The story follows Ai, a young girl passed from one unstable environment to
another. When she is very small her mother leaves her with a religious cult
that treats her as a kind of chosen child. Police eventually raid the
compound and Ai is moved into a series of foster homes, each one shaping her
in different and often damaging ways. She grows into a teenager who never
feels at home anywhere. Every new group sees her as something to be owned or
redefined. Ai responds by drifting, joining delinquents, petty criminals and
sleazy adults who offer affection with conditions attached. The film
cross-cuts with Ryota, a gentle boy who keeps falling orbit around her.
Ryota wants to help but he never quite reaches her because Ai keeps slipping
into the next situation that promises belonging.
The plot moves through a chain of subcultures: religious communes, street
gangs, hostess bars, pseudo self-help groups. In each space Ai tries to
become whatever the people around her expect. The result is a life assembled
from borrowed identities rather than a stable sense of self. The film
follows her attempts to escape this cycle while Ryota tries to anchor her,
hoping she might return to him in a world that keeps swallowing her up.

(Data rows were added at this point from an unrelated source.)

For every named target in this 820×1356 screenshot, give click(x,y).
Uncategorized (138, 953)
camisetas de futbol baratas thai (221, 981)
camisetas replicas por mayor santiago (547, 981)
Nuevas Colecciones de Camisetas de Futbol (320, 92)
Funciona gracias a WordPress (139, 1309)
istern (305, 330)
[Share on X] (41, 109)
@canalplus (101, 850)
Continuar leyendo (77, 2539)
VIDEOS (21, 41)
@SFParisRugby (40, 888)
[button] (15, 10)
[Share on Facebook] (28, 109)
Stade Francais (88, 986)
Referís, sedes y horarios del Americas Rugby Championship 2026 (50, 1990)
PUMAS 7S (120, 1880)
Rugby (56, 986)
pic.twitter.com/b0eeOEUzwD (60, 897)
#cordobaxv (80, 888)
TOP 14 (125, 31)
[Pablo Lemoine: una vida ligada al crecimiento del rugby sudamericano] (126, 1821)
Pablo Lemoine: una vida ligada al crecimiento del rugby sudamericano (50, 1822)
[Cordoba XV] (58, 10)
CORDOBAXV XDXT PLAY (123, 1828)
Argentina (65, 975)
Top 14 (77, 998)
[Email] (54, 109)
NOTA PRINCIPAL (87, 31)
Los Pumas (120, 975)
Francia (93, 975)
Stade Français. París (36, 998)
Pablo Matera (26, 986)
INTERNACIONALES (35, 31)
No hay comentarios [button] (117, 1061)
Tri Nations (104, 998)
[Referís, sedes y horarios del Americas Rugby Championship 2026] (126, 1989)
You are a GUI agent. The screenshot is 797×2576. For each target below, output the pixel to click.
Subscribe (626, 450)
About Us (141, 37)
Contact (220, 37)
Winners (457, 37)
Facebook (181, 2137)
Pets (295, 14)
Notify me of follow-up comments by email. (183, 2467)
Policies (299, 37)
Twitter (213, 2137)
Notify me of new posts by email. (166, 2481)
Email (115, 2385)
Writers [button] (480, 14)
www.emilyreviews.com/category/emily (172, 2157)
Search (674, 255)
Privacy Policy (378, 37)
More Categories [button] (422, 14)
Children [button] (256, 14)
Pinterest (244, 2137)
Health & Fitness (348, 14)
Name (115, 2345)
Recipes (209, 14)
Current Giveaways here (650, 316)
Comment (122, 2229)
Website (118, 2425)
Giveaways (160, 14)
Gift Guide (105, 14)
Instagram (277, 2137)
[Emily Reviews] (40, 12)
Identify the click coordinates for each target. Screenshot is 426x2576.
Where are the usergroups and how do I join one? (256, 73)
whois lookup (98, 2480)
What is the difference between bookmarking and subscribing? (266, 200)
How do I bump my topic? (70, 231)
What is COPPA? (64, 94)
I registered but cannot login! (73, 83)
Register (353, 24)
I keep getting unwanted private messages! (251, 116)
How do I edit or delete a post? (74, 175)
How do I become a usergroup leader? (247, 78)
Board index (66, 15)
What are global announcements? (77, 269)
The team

Director Eiji Uchida uses Ai’s journey to argue that cults are not limited
to religious sects; any group that demands absolute loyalty or reshapes a
vulnerable person can function like one. He suggests that society creates
these cult-like pockets by offering young people very few places where they
feel valued without conditions. Ai is not drawn in by doctrine; she's drawn
in by the simple desire to be seen. Uchida also critiques how institutions
that claim to protect children often repeat the same mistakes as the fringe
groups they condemn; they fail to give real emotional stability. Through
Ryota he offers a counterpoint: genuine care is slow, patient and sometimes
powerless, but it's the only thing that isn't manipulative.
The final message is bittersweet: identity is fragile when every community
you meet tries to remake you, yet there's still hope in small acts of
sincerity from people who refuse to control you.